→ SUPPLIED RECORDS
....
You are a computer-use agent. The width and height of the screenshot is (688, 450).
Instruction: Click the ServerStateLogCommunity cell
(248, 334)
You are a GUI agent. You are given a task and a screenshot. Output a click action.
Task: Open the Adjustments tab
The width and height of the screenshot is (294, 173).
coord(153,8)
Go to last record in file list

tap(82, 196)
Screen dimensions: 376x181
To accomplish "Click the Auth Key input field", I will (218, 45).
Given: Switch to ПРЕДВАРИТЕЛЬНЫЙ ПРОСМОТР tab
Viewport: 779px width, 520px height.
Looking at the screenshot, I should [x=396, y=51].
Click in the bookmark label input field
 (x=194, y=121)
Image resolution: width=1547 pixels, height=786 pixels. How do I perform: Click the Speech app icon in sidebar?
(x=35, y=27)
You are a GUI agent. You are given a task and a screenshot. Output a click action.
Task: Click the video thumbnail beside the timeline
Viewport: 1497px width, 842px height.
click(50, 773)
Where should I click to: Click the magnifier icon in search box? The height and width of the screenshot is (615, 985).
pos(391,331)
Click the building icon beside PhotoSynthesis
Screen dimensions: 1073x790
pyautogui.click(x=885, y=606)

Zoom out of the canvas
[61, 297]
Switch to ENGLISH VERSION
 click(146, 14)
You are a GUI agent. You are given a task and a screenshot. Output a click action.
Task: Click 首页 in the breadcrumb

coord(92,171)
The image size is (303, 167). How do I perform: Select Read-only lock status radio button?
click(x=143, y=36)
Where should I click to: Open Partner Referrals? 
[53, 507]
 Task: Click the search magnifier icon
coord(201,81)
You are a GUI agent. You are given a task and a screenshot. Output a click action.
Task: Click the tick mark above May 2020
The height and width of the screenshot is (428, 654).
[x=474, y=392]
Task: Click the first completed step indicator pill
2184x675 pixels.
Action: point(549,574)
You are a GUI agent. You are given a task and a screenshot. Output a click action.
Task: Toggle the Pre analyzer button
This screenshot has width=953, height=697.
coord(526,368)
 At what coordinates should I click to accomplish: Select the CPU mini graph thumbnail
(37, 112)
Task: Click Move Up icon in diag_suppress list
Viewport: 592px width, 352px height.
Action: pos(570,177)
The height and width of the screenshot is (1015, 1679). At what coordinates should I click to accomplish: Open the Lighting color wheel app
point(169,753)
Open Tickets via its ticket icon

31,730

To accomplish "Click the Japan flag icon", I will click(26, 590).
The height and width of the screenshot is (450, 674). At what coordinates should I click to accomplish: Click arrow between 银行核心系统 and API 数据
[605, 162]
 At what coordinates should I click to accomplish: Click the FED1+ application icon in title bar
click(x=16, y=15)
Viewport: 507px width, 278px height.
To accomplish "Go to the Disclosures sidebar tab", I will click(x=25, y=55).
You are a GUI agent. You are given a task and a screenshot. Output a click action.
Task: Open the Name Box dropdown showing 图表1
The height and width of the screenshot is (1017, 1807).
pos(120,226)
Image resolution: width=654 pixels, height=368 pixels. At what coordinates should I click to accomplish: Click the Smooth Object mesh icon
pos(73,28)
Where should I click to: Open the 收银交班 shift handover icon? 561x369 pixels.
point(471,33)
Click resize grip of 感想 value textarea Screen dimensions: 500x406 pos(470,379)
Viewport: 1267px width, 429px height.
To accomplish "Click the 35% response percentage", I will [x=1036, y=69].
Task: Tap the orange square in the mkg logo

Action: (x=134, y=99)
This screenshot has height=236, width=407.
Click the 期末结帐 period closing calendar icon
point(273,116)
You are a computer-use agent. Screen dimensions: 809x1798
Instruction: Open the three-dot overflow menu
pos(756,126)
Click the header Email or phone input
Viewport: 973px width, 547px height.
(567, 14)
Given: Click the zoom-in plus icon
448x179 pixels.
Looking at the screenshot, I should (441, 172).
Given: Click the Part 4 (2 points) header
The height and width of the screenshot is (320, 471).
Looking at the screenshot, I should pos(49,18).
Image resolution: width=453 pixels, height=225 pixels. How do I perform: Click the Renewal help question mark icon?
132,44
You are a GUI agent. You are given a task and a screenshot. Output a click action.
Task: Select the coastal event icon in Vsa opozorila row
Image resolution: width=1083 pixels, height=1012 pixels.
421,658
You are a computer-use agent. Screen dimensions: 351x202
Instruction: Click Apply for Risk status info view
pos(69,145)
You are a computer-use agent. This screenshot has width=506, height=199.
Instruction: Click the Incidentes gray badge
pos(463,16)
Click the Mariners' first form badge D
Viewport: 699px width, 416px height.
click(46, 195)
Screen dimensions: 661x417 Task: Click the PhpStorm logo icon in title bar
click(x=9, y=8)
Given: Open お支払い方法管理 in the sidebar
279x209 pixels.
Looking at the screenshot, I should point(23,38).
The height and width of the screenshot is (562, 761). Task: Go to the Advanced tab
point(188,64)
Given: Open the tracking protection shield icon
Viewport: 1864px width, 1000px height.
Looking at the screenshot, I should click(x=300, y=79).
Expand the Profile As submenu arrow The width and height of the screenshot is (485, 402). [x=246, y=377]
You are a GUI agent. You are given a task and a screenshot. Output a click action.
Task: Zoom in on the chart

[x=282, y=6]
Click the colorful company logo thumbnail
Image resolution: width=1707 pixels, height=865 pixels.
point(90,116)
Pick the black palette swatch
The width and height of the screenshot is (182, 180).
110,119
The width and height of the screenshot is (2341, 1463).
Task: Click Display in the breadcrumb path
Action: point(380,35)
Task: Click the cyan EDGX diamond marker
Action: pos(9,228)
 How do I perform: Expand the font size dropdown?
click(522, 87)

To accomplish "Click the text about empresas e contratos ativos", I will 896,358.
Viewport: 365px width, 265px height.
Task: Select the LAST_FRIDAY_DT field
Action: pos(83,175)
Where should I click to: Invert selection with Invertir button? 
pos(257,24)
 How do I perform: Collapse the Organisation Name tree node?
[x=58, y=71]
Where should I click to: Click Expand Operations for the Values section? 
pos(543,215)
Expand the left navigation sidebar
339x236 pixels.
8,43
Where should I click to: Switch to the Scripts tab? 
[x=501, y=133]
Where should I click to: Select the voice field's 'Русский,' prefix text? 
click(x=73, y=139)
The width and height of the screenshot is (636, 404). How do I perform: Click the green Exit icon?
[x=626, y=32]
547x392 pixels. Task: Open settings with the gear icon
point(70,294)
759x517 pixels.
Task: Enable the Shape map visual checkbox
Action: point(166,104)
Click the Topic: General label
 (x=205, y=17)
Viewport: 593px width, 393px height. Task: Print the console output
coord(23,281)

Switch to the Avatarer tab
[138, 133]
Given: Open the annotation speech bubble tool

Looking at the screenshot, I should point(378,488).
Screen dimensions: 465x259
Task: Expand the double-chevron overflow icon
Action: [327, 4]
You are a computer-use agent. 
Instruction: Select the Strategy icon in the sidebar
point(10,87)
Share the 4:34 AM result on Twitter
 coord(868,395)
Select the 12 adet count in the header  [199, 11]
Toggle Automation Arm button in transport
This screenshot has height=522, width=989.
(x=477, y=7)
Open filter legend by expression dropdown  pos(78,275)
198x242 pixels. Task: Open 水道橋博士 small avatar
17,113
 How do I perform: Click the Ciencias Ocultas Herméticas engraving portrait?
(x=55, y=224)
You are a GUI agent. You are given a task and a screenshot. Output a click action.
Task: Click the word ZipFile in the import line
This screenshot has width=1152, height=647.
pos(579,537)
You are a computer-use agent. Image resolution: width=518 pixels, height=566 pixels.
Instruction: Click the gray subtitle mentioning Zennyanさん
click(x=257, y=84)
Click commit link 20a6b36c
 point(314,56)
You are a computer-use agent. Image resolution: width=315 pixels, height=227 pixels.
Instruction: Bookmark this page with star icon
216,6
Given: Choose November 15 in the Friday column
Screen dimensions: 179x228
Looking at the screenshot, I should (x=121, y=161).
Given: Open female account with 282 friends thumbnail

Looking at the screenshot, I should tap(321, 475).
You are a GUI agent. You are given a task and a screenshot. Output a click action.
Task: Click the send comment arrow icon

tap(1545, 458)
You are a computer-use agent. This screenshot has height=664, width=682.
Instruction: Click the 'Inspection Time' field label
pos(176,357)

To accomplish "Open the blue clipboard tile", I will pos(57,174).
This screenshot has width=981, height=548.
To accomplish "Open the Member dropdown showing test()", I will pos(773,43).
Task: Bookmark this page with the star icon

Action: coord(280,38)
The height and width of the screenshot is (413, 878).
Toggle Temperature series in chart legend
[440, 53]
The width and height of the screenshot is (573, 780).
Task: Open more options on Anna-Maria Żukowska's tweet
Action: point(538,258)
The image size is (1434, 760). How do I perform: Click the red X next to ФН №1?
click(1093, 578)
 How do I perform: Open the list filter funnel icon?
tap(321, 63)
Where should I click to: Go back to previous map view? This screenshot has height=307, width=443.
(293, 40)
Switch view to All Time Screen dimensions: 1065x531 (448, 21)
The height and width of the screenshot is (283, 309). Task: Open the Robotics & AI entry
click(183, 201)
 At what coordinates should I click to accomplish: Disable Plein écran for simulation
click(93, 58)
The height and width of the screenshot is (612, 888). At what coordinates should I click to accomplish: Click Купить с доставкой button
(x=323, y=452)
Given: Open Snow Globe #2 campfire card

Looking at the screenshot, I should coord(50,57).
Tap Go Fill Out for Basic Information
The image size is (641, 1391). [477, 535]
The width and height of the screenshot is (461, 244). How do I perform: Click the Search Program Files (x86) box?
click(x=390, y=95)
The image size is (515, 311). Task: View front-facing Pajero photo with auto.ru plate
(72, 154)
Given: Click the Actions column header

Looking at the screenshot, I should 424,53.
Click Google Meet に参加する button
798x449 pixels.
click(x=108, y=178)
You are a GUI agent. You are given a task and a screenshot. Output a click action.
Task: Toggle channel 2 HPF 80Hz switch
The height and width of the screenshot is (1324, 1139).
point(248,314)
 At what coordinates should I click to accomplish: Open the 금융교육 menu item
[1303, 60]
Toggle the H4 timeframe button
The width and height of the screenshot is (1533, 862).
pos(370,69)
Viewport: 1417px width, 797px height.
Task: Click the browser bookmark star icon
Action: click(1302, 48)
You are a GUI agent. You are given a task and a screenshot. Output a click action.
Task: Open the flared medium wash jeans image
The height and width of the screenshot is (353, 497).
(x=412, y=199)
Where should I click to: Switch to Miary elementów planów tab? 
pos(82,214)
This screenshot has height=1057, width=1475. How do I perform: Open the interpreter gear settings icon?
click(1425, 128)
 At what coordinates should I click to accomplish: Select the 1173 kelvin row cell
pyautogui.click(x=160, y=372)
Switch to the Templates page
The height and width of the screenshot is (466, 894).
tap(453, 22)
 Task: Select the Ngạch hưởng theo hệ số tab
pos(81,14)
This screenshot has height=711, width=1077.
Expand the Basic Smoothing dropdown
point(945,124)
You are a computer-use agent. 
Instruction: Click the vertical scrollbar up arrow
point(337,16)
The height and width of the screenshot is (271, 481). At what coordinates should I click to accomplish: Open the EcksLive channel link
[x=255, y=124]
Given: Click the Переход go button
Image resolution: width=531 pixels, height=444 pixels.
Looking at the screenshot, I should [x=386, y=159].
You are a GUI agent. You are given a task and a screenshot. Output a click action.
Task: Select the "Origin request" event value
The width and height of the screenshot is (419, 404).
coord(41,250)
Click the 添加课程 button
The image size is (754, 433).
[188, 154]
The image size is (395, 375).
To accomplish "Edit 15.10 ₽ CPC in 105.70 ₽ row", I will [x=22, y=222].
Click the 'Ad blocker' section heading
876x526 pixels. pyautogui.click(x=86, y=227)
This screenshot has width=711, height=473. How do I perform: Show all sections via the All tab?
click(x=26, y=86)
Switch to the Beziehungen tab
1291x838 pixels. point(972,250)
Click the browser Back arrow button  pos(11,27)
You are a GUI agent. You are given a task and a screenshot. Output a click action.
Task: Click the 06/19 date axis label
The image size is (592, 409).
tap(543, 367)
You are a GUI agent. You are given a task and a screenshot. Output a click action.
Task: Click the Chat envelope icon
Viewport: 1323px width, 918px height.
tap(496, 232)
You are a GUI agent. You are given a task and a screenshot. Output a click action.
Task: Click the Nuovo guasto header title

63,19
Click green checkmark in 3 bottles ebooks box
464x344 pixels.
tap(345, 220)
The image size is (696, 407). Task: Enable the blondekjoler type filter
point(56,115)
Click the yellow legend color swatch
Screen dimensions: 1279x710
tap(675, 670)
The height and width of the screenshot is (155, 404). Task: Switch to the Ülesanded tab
....
→ INSTRUCTIONS FOR THE TASK
Render the lines from the line containing "Image resolution: width=654" through the line containing "point(471,33)" as a two-column CSV with the headers text and answer. Give one row per answer, putting the text before that answer and the answer itself each in one quoted field, with line breaks turned into spaces.

→ COMPLETE RESPONSE
text,answer
"Image resolution: width=654 pixels, height=368 pixels. At what coordinates should I click to accomplish: Click the Smooth Object mesh icon","pos(73,28)"
"Where should I click to: Open the 收银交班 shift handover icon? 561x369 pixels.","point(471,33)"